A run of records

--- Begin ---

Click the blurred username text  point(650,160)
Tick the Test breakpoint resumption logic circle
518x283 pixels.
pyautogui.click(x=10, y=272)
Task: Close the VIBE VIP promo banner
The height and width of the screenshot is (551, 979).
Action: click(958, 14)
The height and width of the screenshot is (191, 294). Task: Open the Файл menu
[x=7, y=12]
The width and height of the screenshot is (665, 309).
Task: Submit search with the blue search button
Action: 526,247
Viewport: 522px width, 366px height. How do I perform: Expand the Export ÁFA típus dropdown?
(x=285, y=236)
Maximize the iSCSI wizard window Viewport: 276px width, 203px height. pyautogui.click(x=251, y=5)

--- End ---
--- Begin ---

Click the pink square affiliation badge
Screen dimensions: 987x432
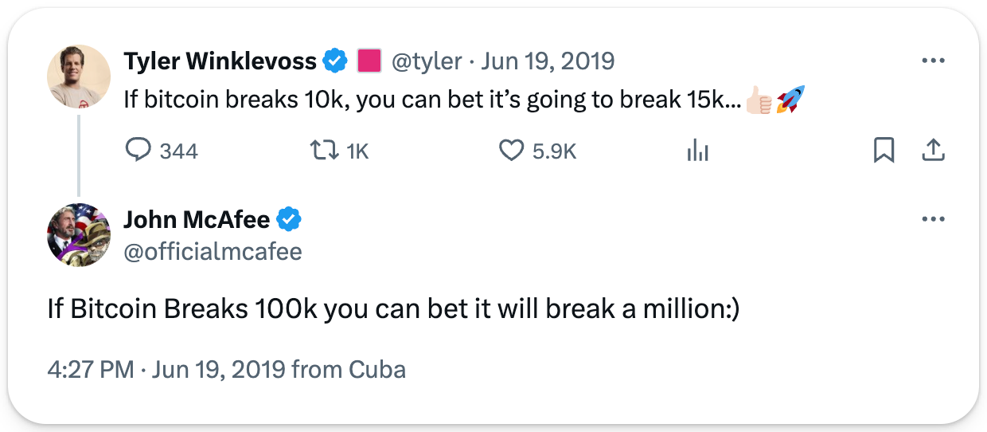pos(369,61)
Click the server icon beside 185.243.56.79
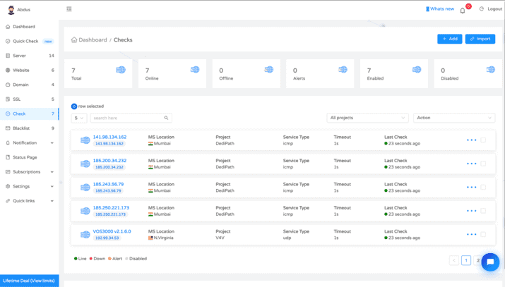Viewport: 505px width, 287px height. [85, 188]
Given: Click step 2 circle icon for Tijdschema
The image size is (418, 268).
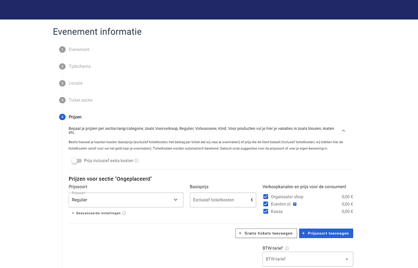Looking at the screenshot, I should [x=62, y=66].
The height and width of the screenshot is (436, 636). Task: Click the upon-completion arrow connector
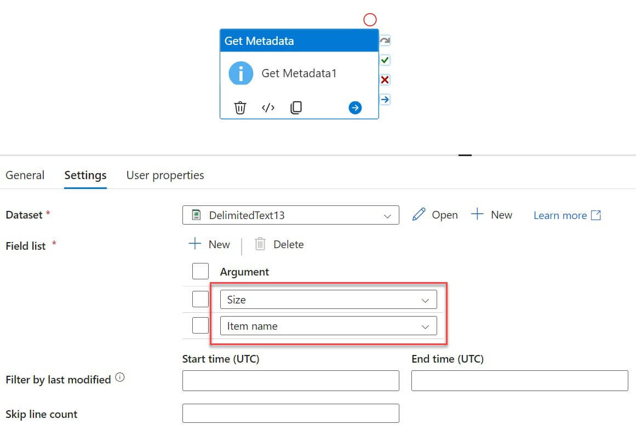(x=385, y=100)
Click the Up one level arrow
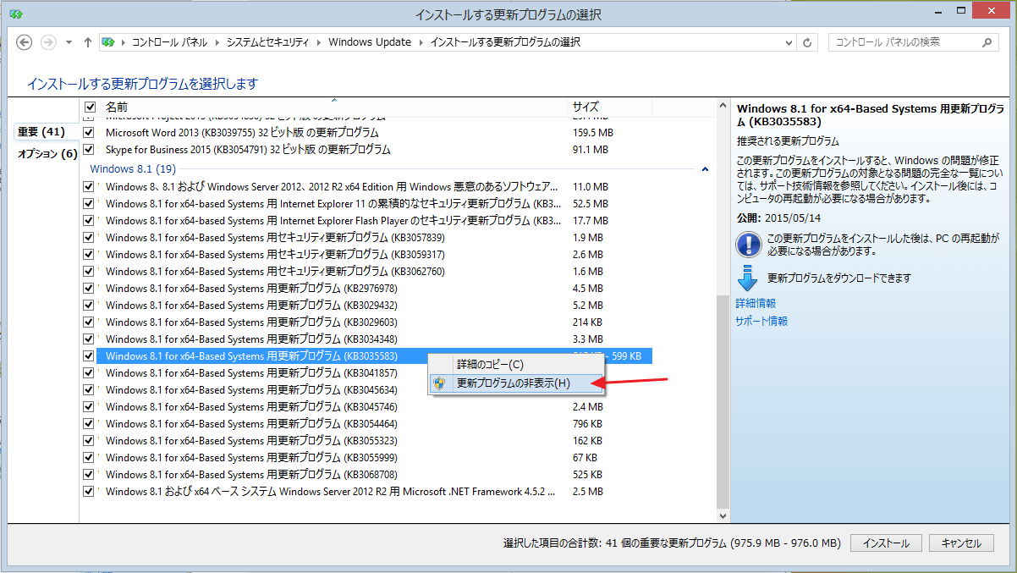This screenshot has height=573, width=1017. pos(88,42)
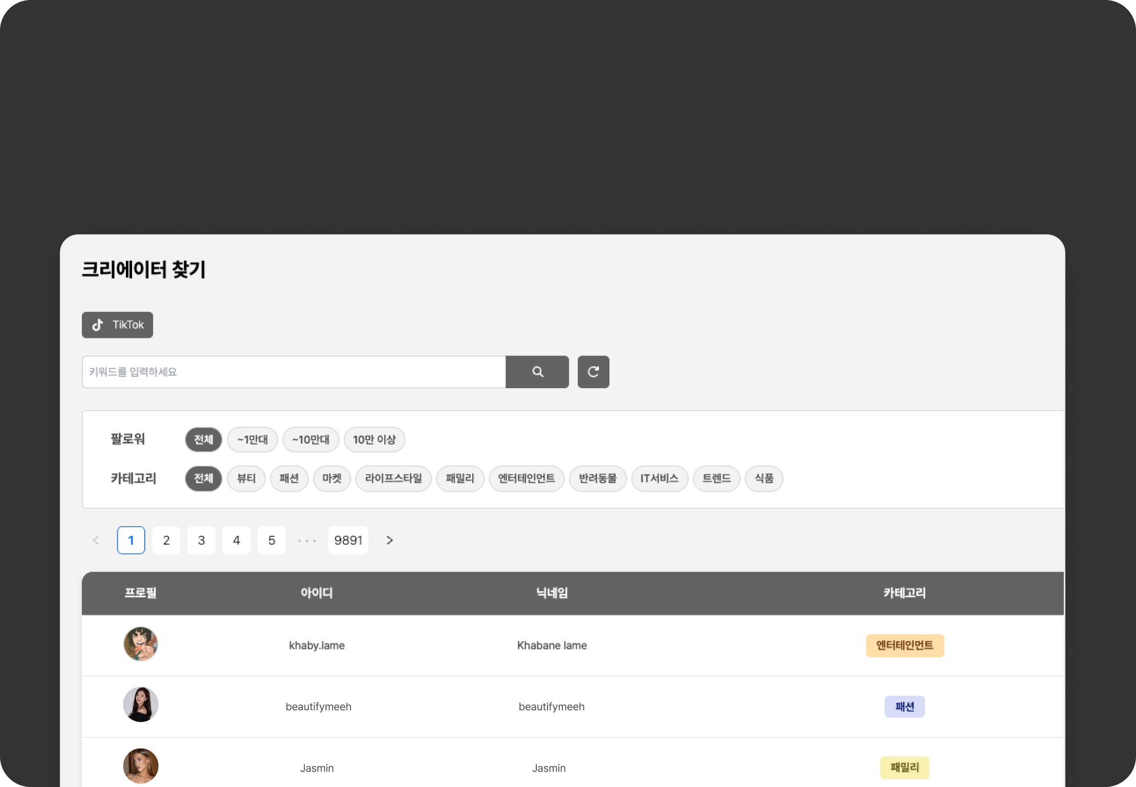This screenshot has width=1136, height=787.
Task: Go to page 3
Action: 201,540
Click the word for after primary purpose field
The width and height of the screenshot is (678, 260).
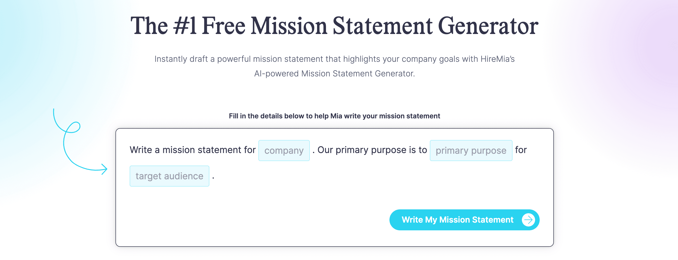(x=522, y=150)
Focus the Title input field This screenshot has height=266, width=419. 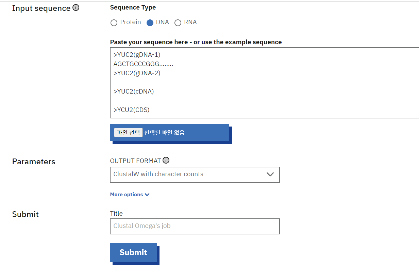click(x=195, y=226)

--- End ---

# [Goal]
Output everything from the line containing "Click the blurred" down to the line containing "Maximize the iSCSI", both included, as a Markdown table with the columns n and Line, giving each line its row number and skipping blank lines.

# [Exercise result]
| n | Line |
|---|---|
| 1 | Click the blurred username text  point(650,160) |
| 2 | Tick the Test breakpoint resumption logic circle |
| 3 | 518x283 pixels. |
| 4 | pyautogui.click(x=10, y=272) |
| 5 | Task: Close the VIBE VIP promo banner |
| 6 | The height and width of the screenshot is (551, 979). |
| 7 | Action: click(958, 14) |
| 8 | The height and width of the screenshot is (191, 294). Task: Open the Файл menu |
| 9 | [x=7, y=12] |
| 10 | The width and height of the screenshot is (665, 309). |
| 11 | Task: Submit search with the blue search button |
| 12 | Action: 526,247 |
| 13 | Viewport: 522px width, 366px height. How do I perform: Expand the Export ÁFA típus dropdown? |
| 14 | (x=285, y=236) |
| 15 | Maximize the iSCSI wizard window Viewport: 276px width, 203px height. pyautogui.click(x=251, y=5) |